This week the ECB, next week the Fed
Irwin Stelzer, writing in the Sunday Times this weekend, sums up the conundrum most investors are currently grappling with. Precisely how resilient the US economy is and how much we should pay for exposure to the AI revolution. On the one hand, the US economy grew a healthy 3% in the 2nd quarter; on the other, according to the latest Beige Book survey, the number of districts that reported flat or declining activity rose from five in the prior period to nine in the current period. Friday’s employment report further muddied the waters as the US economy added 142,000 in August, below economists’ expectations, but rebounded from July’s downwardly revised 89,000 number. Shorter-dated treasury yields fell again as bets increased that the Federal Reserve will go for 50 basis points at their meeting a week after next. The S&P 500 index fell almost 4% on the week, the Nasdaq almost 6%, and Nvidia is now trading close to its lows in the August sell-off. The Vix index rose almost 50%, indicating how greed has once again turned to fear. Commodities had another poor week. The Reuters CRB index fell almost 10% this month, and oil is back below 70 dollars a barrel despite the continued geopolitical risks to supply. The FTSE 100 was not immune to the sell-off, but its tedious nature provided something of a backstop.

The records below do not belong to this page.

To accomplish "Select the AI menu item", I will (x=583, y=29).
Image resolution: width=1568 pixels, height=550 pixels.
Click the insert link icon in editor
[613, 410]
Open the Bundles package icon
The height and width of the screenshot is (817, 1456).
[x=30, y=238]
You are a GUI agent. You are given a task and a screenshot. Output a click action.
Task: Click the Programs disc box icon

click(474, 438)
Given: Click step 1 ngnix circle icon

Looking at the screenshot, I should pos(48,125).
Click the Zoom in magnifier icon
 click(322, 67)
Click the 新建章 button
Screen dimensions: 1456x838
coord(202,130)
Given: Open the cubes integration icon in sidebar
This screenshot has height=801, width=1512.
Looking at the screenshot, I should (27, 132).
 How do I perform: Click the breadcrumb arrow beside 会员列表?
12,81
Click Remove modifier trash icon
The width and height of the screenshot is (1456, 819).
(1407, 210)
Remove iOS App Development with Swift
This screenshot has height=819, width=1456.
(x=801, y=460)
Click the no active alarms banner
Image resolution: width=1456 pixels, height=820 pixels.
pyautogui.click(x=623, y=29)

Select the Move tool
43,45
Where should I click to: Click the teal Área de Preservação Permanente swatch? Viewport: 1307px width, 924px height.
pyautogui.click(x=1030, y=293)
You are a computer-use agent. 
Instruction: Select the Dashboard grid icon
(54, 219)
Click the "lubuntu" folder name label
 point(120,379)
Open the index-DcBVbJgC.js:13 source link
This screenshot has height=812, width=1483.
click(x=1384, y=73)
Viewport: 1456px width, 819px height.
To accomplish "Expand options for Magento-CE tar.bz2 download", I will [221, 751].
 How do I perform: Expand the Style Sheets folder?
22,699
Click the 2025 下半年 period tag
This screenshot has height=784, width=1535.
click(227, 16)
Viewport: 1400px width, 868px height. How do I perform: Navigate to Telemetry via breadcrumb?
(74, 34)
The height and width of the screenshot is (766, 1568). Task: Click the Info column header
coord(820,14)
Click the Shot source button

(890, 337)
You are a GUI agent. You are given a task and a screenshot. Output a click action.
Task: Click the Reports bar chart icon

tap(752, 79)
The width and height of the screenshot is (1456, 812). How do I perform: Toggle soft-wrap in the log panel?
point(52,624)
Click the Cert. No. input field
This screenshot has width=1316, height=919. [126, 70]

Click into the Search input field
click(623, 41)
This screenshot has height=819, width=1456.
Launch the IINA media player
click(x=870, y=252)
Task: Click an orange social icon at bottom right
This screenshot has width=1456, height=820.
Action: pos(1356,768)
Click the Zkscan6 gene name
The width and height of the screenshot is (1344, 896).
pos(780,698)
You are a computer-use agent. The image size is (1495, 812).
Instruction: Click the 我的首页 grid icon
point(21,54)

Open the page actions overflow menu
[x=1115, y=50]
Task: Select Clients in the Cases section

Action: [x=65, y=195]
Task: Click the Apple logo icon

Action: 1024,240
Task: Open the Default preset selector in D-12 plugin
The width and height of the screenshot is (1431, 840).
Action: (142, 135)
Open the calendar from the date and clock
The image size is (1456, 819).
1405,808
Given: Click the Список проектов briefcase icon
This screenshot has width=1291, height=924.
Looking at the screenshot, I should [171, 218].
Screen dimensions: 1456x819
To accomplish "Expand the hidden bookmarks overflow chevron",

Looking to the week ahead, the highlight will probably be the ECB meeting on Thursday, but economists will also have a series of economic reports from major developed economies to consider. On Tuesday, we get a raft of employment data for the UK, including the unemployment rate and average earnings. Then, on Wednesday, we get the monthly and year-on-year GDP estimates, along with the latest industrial and manufacturing data. As for the US, things hot up from Wednesday onwards, when we get the latest inflation data, in which the year-on-year rate is expected to fall to 2.7% from 2.9% in the previous month. Depending on the outcome of the inflation report, it could result in an even greater clamour for a 50 basis point cut the following week. Then, the monthly consumer and inflation expectation report from the University of Michigan will be released on Friday. This month, no change to interest rates in Europe is expected, but as always, more interest will focus on the press conference.
Stocks in Europe look like they will open on a slightly more positive note. However, at present, one would expect most investors to sit on the sidelines until the inflation and growth interest rate picture becomes a little clearer, not go chasing much too quickly.